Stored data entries

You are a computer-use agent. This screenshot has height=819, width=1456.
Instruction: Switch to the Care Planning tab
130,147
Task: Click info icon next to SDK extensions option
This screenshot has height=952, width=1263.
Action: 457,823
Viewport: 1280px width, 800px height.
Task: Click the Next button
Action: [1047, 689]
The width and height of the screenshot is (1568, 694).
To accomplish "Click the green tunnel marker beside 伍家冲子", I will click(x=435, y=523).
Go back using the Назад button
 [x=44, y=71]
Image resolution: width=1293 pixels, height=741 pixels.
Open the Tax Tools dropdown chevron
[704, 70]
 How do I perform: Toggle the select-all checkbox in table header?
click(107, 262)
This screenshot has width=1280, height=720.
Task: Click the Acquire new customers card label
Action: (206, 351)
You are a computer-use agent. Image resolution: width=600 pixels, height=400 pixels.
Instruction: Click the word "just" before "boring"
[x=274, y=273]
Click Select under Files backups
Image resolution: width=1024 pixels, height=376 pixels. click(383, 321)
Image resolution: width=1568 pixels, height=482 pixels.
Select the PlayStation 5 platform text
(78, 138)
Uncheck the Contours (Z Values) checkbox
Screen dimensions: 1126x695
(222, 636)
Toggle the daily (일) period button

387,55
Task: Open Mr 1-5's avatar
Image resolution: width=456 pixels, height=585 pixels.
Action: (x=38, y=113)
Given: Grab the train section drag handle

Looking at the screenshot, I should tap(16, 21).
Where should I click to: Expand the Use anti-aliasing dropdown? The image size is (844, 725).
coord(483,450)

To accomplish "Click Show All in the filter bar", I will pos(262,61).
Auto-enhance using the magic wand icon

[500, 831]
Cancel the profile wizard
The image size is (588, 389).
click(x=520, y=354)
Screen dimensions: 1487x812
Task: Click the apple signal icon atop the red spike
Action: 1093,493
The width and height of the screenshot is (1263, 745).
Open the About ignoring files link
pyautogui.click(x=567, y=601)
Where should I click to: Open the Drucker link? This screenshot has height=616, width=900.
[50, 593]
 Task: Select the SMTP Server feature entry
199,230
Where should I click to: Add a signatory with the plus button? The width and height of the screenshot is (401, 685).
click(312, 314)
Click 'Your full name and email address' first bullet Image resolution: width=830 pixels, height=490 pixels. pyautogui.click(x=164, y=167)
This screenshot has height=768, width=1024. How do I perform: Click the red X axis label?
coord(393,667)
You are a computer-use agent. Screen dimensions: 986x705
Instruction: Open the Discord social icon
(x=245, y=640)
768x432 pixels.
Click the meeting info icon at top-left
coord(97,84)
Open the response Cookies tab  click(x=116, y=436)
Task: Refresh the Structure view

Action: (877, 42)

Directions for this task ▸
Exactly reproduce the lines of the data above that run from the line containing "Select the PlayStation 5 platform text" through the final one.

Finished task ▸
Select the PlayStation 5 platform text
(78, 138)
Uncheck the Contours (Z Values) checkbox
Screen dimensions: 1126x695
(222, 636)
Toggle the daily (일) period button

387,55
Task: Open Mr 1-5's avatar
Image resolution: width=456 pixels, height=585 pixels.
Action: (x=38, y=113)
Given: Grab the train section drag handle

Looking at the screenshot, I should tap(16, 21).
Where should I click to: Expand the Use anti-aliasing dropdown? The image size is (844, 725).
coord(483,450)

To accomplish "Click Show All in the filter bar", I will pos(262,61).
Auto-enhance using the magic wand icon

[500, 831]
Cancel the profile wizard
The image size is (588, 389).
click(x=520, y=354)
Screen dimensions: 1487x812
Task: Click the apple signal icon atop the red spike
Action: 1093,493
The width and height of the screenshot is (1263, 745).
Open the About ignoring files link
pyautogui.click(x=567, y=601)
Where should I click to: Open the Drucker link? This screenshot has height=616, width=900.
[50, 593]
 Task: Select the SMTP Server feature entry
199,230
Where should I click to: Add a signatory with the plus button? The width and height of the screenshot is (401, 685).
click(312, 314)
Click 'Your full name and email address' first bullet Image resolution: width=830 pixels, height=490 pixels. pyautogui.click(x=164, y=167)
This screenshot has height=768, width=1024. How do I perform: Click the red X axis label?
coord(393,667)
You are a computer-use agent. Screen dimensions: 986x705
Instruction: Open the Discord social icon
(x=245, y=640)
768x432 pixels.
Click the meeting info icon at top-left
coord(97,84)
Open the response Cookies tab  click(x=116, y=436)
Task: Refresh the Structure view

Action: (877, 42)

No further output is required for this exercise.